Vus de France, les Britanniques paraissent incarner le multiculturalisme assumé, pour le meilleur et pour le pire. Outre-Manche, cette doctrine, qui n’a jamais joui d’un statut officiel, est contestée mais largement pratiquée localement. Cependant, il n’y a pas consensus sur une identité nationale partagée par tous.

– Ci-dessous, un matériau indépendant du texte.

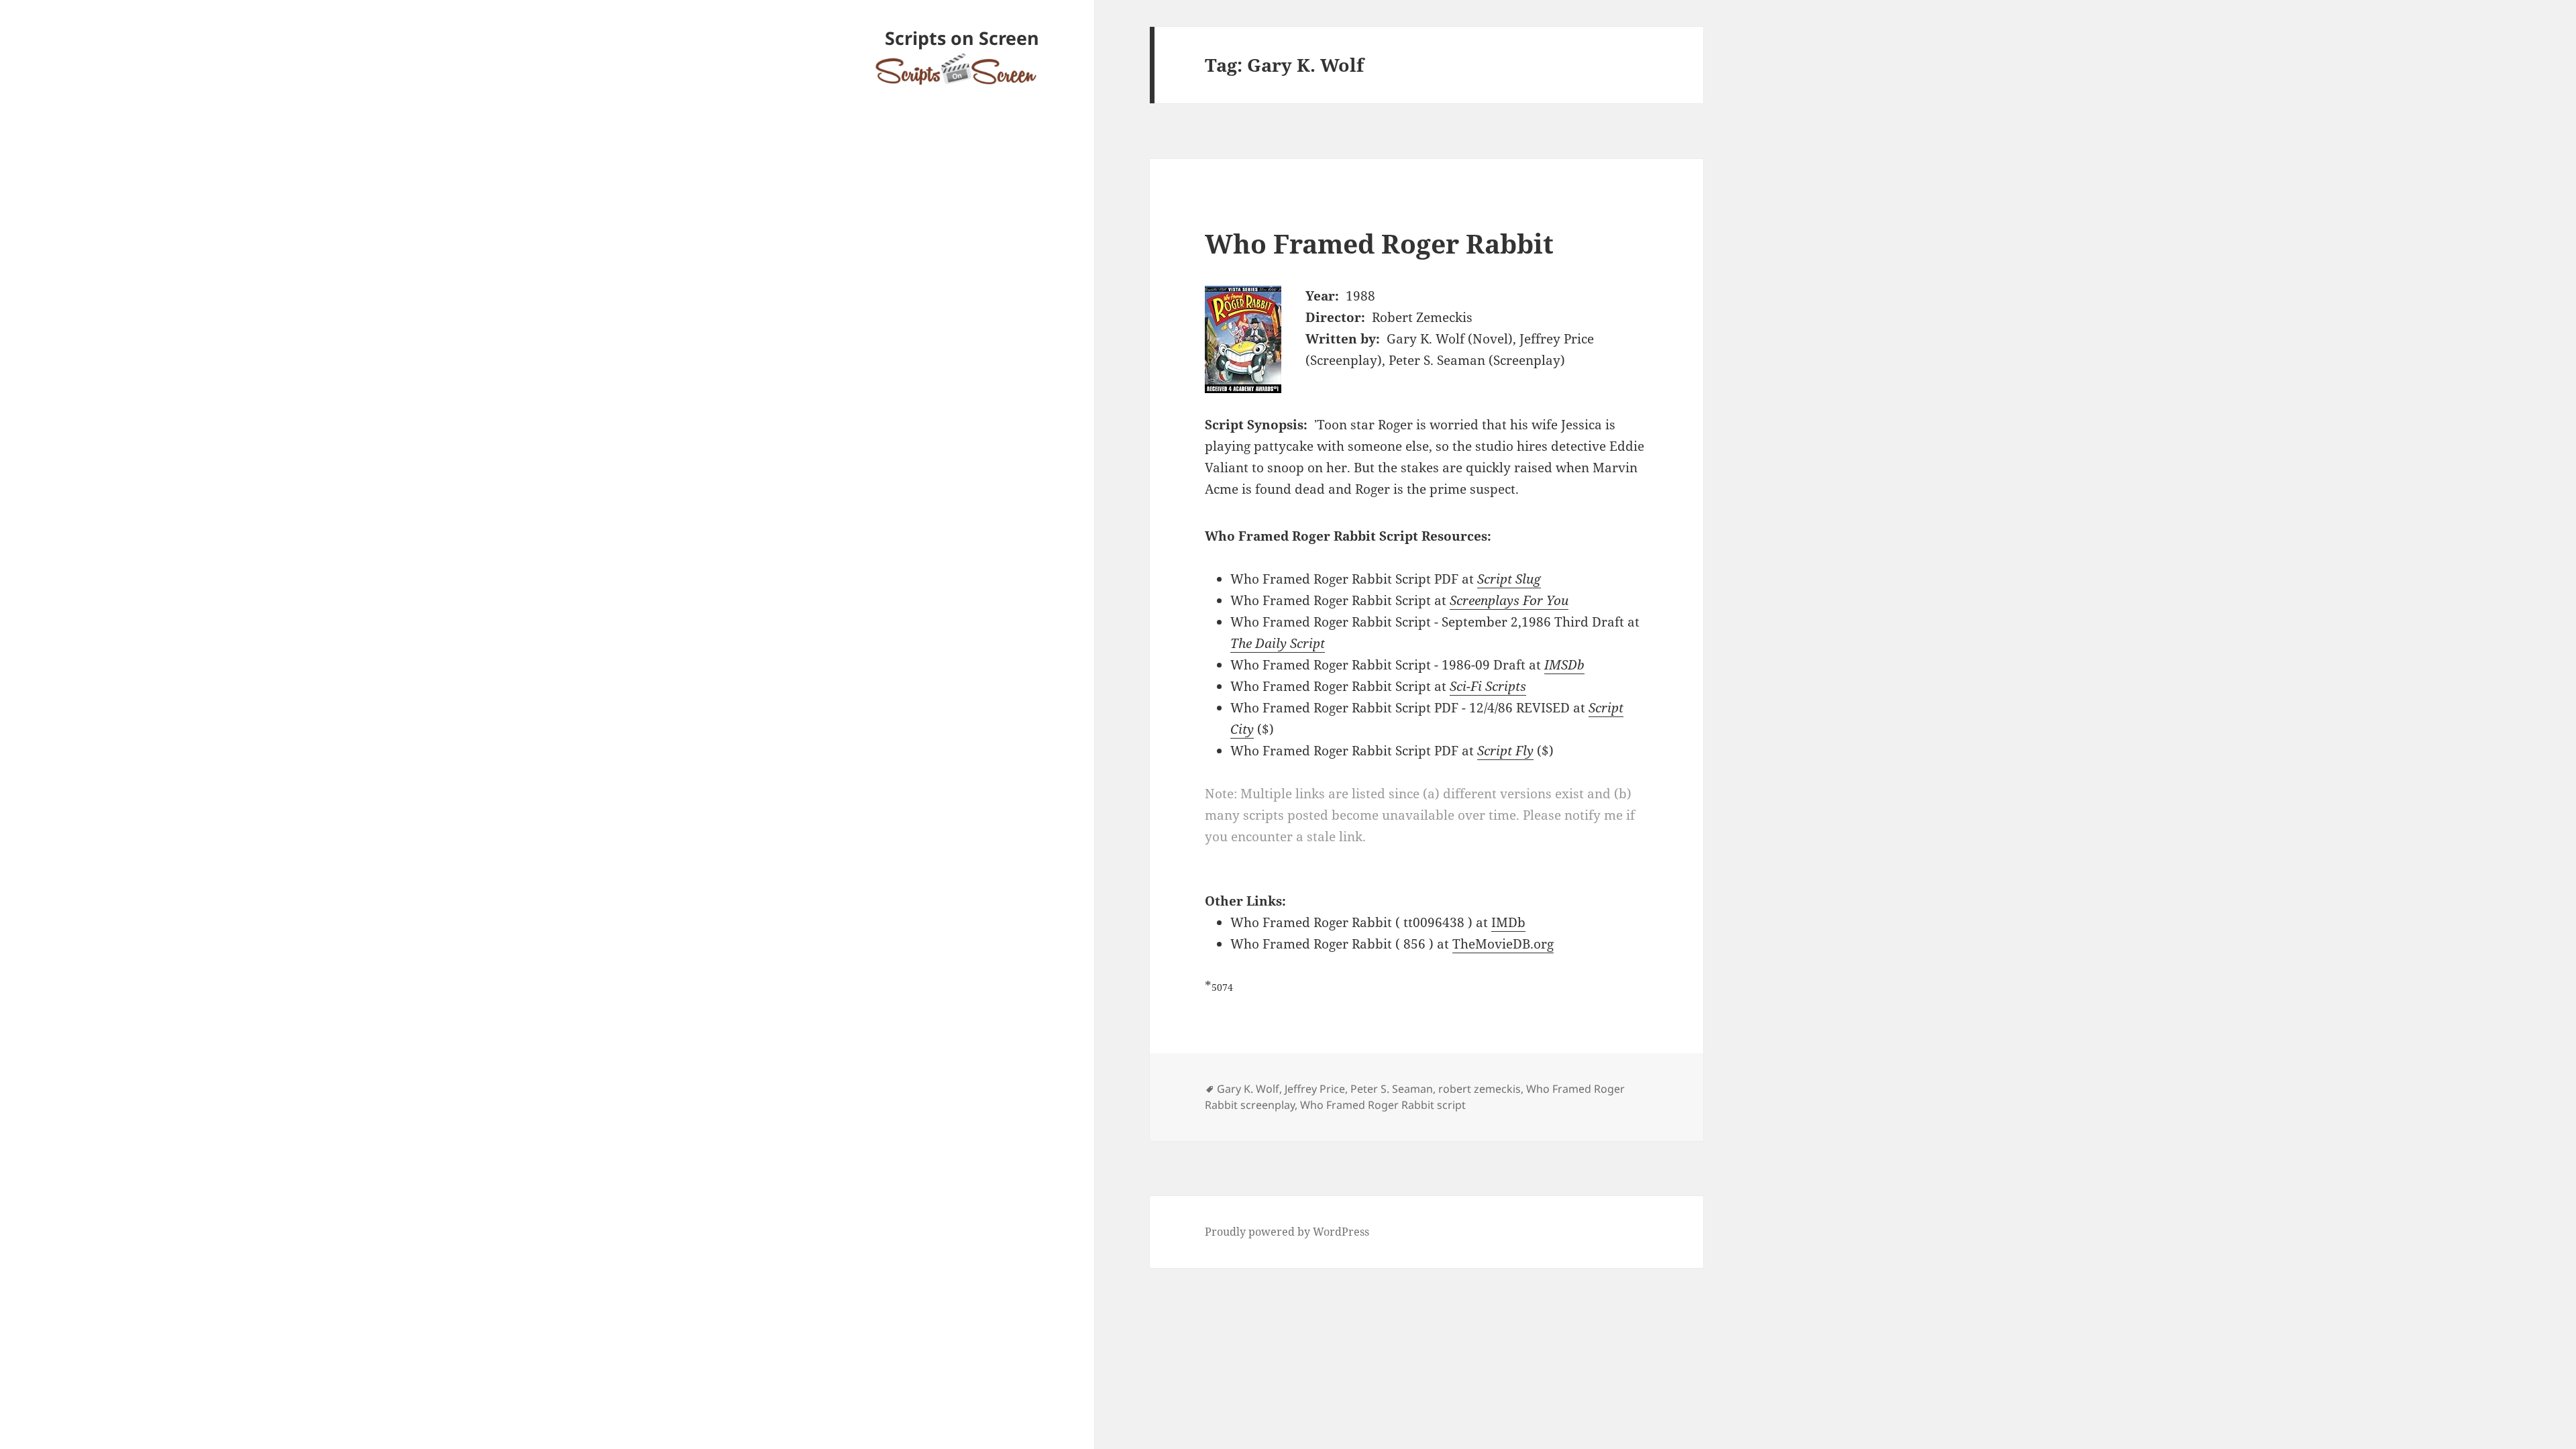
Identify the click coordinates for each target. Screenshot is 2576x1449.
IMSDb (1564, 665)
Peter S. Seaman (1391, 1088)
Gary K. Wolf (1248, 1088)
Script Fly (1505, 750)
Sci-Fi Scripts (1488, 686)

« Londres n’est plus vraiment une ville anglaise. » Ce propos hautement coupable n’émane pas de quelque xénophobe militant, mais de l’acteur et scénariste comique John Cleese, ancien membre des Monty Python, qui d’habitude affiche des opinions très libérales. Pourtant, son intervention à la télévision australienne en 2011 a provoqué un esclandre. Pure coïncidence, c’est en 2011 que le dernier recensement officiel, qui permet le recueil de statistiques ethniques, a révélé que seuls 44 % des Londoniens s’identifiaient comme « Blancs britanniques ». En 1971, le chiffre aurait été de 86 %. Certes, l’appartenance ethnique ne détermine pas nécessairement l’appartenance culturelle et Cleese s’est défendu contre les inévitables accusations de racisme en prétendant qu’il parlait en termes culturels, exprimant une nostalgie pour un mode de vie aujourd’hui balayé par la mondialisation. Mais cette défense a été disqualifiée, au nom des bienfaits indiscutables de la diversité en 2011 par le maire conservateur de Londres, Boris Johnson, et en 2019 par une déclaration véhémente de son successeur, le travailliste Sadiq Khan. Le multiculturel est d’emblée supérieur au monoculturel.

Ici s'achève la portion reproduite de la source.